159

キリスト教的楽観

 時には、このようなことはすべて美しく立派であるが、実現不可能な夢に等しいと考える誘惑に襲われるかも知れません。しかし、信仰と希望を新たにすることについて考えたばかりです。私たちの夢は神の素晴らしい働きによってことごとく実現されるという絶対的な確信を持ち、毅然として踏みとどまりましょう。ただし、そのためには、希望というキリスト教的徳をしっかりと身に着けなければなりません。

 主が毎日司祭の手の中に降りて来られるという驚くべき奇跡、目前で実現する奇跡に慣れてしまっては大変です。イエスは私たちが目覚めているよう望んでおられます。主の力の偉大さに気づくために、また、「わたしについて来なさい。人間をとる漁師にしよう」29。すなわち、あなた方が効果的に働き、人々を神の方へ引き寄せることができるようにという主の約束を再び聞くためなのです。ですから、主の言葉に信頼しなければなりません。舟に乗って櫂を操り、帆をあげて、キリストが遺産として残された世界という海に漕ぎ出すのです。「沖に漕ぎ出して網を降ろし、漁をしなさい」30。

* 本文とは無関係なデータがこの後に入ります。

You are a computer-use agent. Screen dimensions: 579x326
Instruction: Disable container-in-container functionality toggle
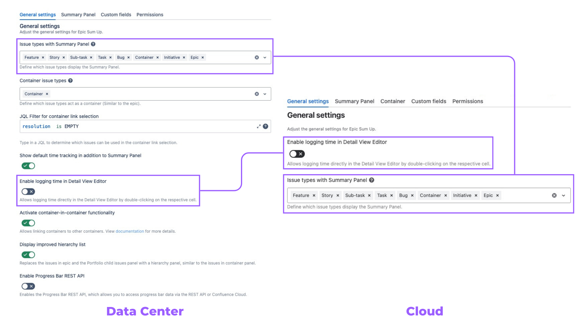28,223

 キリストが心の中に灯された使徒的熱意を、偽りの謙遜によって冷ましたり、失ったりしてはなりません。私たちが無力で哀れな存在であることは事実ですが、主が私たちの過ちをご存じの上でお呼びになったことも事実なのです。人間の限界や弱さ、不完全、罪への傾きなどが、神の慈悲深い目に留まらないことはあり得ません。けれども、主は戦いを要求し、欠点を認めるよう求めておられます、おじけづくためではなく、痛悔して自己改善の望みを強めるために。

 さらに、道具にすぎない自分を常に自覚しているべきです。「ある人が『わたしはパウロにつく』と言い、他の人が『わたしはアポロに』などと言っているとすれば、あなたがたは、ただの人にすぎないではありませんか。アポロとは何者か。また、パウロとは何者か。この二人は、あなたがたを信仰に導くためにそれぞれ主がお与えになった分に応じて仕えた者です。わたしは植え、アポロは水を注いだ。しかし、成長させてくださったのは神です」31。私たちが伝えるべき教えや使信には、固有の豊かさ、無限の豊かさが備わっていますが、それを付与したのは私たちではなく、キリストであります。救いの業を続け、世の贖いを実現しておられるのは神ご自身なのです。